Более того. Он берет декартовское cogito диалектически завершенным, в мире повседневности в Alltдglichkeit. Он указывает, что онтологическая структура Dasein может быть вскрыта только как коррелят онтических структур повседневности и что структуры «подлинного» бытия человека остаются теми же, что и в повседневном, «неподлинном» бытии, хотя и наделены специфическим онтологическим превосходством. Очевидно, что построение экзистенциальной аналитики Dasein, исходя из рассмотрения онтичеcкой структуры повседневности посредством задания вопроса: «Как возможна такая структура?» – само возможно, только если рассматривать эту повседневность как в некотором роде «венец творения». Такова, безусловно, позиция самого Хайдеггера. Он прямо пишет, что никакие прежние культуры и эпохи в жизни людей не были достаточно развиты, чтобы обладать повседневностью в полном смысле этого слова. Лишь современная эпоха обладает действительной развитостью и настоящей повседневностью[2].

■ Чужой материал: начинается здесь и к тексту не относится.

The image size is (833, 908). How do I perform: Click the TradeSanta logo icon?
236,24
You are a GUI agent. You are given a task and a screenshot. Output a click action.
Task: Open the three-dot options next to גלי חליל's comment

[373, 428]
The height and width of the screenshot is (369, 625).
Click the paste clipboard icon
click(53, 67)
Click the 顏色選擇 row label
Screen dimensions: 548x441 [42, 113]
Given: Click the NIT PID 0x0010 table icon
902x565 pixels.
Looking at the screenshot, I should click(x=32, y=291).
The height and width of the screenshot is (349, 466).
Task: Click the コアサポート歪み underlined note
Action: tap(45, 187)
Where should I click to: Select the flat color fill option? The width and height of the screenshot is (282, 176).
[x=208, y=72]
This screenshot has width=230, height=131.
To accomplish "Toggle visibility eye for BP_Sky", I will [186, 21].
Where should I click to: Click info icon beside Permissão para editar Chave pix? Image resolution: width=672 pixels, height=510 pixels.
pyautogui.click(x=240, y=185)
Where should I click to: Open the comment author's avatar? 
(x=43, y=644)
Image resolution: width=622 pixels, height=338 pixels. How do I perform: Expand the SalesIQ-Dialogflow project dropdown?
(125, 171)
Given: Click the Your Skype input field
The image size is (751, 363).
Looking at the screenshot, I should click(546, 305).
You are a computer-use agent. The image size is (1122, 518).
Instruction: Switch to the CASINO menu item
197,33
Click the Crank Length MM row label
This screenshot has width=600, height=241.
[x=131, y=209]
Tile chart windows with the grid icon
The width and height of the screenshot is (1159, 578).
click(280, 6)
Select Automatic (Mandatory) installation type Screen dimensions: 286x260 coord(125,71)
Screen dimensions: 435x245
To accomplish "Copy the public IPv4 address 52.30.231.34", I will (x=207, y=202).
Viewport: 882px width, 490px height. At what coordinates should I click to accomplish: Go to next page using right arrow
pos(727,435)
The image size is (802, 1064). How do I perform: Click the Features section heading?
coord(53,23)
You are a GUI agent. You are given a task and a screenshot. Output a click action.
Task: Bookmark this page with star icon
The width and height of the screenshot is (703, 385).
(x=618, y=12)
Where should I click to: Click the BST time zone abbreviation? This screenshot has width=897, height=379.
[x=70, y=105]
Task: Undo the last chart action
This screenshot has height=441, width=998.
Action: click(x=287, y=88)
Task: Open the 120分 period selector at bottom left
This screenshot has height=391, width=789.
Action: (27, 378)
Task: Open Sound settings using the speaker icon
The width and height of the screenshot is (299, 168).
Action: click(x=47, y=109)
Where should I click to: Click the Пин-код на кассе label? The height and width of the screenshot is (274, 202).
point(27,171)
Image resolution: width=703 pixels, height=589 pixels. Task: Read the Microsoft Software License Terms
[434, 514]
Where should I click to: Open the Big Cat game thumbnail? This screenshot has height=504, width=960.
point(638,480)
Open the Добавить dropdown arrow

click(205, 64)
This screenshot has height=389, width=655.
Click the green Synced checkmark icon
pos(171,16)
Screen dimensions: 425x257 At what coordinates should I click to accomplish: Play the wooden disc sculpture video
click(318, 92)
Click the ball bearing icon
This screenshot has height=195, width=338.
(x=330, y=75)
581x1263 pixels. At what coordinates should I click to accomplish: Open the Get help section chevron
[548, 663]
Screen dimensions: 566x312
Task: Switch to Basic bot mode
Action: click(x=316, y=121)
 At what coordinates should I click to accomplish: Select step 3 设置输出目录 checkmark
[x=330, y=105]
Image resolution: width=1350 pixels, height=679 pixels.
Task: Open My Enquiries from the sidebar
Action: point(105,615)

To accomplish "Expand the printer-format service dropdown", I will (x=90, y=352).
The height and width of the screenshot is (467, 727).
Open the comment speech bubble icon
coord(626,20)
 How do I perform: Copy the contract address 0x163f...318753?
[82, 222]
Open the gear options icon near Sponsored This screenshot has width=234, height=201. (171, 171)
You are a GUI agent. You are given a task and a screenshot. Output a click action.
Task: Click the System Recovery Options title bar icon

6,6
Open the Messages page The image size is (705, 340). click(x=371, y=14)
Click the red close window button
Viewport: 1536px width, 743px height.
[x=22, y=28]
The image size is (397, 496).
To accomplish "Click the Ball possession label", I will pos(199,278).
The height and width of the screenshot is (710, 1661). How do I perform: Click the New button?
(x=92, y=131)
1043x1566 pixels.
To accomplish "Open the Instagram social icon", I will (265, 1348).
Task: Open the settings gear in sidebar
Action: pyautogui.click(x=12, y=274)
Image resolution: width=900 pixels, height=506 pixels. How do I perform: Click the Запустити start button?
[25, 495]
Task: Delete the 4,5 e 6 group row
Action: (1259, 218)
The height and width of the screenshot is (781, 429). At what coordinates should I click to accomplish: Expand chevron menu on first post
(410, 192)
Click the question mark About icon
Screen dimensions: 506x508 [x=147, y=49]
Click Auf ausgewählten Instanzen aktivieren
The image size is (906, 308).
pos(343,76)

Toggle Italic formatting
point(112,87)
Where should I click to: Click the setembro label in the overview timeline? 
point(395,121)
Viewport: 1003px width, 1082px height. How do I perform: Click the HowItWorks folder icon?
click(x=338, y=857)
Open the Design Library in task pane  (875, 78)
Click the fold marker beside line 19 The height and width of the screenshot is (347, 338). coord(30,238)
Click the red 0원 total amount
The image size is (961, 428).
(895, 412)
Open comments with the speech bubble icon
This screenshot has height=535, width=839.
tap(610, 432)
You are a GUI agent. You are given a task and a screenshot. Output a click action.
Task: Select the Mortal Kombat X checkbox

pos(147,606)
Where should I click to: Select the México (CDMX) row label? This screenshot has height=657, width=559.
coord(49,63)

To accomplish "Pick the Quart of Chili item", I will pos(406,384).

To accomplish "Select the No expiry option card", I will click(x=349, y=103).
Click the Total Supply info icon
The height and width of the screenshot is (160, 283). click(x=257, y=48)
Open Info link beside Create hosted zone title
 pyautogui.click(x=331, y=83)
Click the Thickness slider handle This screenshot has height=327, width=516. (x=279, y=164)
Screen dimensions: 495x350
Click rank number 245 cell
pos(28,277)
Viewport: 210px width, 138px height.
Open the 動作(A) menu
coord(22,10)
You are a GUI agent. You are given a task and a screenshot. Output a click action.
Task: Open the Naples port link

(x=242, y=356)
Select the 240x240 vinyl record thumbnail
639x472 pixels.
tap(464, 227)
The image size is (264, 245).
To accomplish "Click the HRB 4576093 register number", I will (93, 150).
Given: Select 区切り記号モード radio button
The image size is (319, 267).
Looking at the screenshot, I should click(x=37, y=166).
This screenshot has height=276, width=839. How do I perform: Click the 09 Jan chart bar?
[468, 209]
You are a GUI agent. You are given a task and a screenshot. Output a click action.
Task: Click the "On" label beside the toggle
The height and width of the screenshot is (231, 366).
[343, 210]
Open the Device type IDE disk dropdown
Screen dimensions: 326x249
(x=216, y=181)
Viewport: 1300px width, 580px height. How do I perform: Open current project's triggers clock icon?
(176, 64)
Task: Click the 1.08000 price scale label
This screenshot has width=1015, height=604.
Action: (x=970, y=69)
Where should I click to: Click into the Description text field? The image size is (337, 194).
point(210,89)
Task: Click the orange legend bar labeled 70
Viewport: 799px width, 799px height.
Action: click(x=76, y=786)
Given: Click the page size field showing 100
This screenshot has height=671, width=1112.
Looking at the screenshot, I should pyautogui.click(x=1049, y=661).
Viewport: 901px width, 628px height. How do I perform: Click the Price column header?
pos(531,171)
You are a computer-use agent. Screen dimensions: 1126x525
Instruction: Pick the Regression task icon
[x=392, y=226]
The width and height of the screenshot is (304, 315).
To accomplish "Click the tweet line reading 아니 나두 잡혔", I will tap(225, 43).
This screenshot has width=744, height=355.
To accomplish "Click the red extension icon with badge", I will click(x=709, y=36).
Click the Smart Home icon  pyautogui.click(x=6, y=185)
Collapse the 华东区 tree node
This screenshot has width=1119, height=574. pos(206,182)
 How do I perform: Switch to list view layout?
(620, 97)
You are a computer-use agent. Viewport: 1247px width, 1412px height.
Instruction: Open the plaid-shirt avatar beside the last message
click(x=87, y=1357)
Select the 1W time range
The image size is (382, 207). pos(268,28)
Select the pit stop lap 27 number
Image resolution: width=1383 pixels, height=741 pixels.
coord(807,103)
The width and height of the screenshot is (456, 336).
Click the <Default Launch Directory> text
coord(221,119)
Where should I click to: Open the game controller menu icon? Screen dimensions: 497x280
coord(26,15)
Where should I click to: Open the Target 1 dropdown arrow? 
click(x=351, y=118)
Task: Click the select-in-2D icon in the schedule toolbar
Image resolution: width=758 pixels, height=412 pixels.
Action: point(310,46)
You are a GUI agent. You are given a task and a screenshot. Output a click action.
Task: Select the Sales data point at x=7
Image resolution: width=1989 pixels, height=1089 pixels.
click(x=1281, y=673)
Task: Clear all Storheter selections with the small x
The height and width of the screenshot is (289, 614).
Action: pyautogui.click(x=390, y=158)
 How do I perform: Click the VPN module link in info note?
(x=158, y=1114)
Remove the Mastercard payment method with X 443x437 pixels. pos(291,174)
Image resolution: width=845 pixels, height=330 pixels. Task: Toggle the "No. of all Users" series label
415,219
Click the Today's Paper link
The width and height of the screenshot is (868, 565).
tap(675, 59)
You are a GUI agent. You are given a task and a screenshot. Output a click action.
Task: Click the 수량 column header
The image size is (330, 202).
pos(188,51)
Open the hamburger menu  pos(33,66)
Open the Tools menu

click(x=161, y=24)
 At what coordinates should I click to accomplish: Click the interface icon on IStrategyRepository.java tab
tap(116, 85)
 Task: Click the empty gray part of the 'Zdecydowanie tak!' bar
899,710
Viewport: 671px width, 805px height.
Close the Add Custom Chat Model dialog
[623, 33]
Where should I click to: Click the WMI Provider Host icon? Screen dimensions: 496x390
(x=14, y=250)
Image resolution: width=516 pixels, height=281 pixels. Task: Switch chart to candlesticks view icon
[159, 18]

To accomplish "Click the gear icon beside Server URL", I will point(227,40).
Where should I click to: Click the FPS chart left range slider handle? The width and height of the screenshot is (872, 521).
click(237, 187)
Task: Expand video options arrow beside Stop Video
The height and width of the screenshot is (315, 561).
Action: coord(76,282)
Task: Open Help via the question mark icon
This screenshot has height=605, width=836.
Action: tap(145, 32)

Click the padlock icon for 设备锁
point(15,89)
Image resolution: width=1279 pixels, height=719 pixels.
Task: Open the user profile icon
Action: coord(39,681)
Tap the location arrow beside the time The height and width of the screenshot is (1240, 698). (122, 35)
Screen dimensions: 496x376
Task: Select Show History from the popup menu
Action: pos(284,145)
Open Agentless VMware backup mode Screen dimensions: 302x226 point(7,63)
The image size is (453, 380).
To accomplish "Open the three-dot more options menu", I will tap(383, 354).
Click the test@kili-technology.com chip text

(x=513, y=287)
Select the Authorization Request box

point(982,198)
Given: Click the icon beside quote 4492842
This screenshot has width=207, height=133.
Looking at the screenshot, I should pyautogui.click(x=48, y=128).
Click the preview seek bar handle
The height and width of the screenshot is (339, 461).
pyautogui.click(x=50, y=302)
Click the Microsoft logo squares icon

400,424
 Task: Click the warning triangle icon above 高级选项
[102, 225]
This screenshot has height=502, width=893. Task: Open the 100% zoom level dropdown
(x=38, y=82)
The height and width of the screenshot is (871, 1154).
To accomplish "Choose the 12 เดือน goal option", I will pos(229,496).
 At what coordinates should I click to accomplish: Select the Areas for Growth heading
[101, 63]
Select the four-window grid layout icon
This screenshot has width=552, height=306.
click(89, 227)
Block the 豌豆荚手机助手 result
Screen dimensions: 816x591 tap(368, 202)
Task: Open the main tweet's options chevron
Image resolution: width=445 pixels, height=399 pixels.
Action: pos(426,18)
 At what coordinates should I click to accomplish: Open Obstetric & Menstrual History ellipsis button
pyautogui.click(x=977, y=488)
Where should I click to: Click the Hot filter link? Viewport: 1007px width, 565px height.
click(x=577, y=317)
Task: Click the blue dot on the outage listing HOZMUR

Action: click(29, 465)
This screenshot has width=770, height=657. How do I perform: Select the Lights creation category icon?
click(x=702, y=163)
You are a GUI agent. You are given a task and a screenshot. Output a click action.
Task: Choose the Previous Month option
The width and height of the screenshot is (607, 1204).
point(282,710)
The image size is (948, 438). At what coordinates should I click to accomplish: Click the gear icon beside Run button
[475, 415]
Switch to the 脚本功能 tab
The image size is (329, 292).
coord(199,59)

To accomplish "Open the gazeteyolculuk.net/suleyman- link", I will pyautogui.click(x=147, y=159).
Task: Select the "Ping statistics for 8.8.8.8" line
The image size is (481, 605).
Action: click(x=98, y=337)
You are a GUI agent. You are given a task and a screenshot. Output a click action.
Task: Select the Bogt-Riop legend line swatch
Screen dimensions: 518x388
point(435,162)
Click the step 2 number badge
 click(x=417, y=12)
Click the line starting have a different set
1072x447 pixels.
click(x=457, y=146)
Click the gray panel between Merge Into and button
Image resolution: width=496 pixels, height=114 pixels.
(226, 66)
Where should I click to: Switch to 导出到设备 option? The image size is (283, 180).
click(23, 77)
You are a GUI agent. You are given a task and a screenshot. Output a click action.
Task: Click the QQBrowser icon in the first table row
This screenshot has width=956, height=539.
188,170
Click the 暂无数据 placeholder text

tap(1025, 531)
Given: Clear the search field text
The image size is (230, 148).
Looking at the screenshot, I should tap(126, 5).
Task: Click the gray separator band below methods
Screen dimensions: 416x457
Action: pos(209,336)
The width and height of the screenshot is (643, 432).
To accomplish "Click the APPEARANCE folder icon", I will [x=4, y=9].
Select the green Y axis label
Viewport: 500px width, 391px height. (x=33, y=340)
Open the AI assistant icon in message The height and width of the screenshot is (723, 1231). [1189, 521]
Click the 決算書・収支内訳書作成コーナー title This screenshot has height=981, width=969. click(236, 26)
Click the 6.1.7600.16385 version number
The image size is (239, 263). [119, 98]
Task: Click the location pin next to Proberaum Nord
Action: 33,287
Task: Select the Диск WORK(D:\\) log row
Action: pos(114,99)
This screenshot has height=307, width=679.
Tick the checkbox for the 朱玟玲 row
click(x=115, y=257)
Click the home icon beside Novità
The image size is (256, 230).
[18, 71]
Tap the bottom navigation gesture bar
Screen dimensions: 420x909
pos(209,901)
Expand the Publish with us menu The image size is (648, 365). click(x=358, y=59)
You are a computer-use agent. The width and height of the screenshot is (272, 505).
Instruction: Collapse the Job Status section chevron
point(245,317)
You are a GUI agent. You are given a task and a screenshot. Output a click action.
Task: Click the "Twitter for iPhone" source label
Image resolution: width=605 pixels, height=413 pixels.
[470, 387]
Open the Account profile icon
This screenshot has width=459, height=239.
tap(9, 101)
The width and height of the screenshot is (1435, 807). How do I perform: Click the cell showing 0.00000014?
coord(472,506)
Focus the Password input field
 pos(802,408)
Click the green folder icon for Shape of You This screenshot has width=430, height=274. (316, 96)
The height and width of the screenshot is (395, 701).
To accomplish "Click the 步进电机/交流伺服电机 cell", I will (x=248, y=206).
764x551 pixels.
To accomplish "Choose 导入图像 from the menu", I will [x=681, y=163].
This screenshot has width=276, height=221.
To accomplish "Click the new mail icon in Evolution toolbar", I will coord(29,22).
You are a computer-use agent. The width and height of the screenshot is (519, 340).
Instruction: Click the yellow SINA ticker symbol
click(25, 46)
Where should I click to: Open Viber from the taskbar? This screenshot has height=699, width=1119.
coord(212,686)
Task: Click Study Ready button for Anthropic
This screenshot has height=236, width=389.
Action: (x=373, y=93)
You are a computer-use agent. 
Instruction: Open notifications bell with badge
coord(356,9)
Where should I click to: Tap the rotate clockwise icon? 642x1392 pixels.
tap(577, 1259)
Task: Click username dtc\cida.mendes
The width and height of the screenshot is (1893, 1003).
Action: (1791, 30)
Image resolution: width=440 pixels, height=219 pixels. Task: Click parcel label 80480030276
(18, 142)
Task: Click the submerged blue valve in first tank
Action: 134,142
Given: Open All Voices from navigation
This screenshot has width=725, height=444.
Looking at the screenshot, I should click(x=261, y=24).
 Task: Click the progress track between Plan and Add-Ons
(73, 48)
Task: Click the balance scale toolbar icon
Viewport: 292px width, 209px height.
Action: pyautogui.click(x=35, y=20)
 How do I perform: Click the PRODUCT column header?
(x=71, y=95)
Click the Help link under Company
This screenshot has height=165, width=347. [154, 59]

Очевидно, что в духе гегелевского учения Хайдеггер рассматривает современную ему повседневность как последнее и окончательное прибежище всех экзистенциальных (то есть предонтологических, просто человеческих) установок и всякого философского спрашивания о мире. Только завершенность Истории в мире текущей повседневности может сделать обоснованной попытку обнаружить истину всех предыдущих предонтологических, экзистенциальных устремлений посредством построения экзистенциальной аналитики Dasein (человека), погруженного в нее, подобно тому как в ней самой нашли, по Гегелю, свою истину все объективированные Историей плоды этих устремлений.
Таким образом, обнаруживается прямая зависимость хайдеггеровской мысли от исторического события, состоявшего в появлении гегелевской философии. К этой зависимости Хайдеггера привела его специфическая трактовка феноменологии как искусства «смотреть на то, что дает себя видеть» в сочетании с тем фактом, что Логос, воплощенный в гегелевской философии, был единственным к тому моменту «дающим себя “видеть”» как сущее-в-целом.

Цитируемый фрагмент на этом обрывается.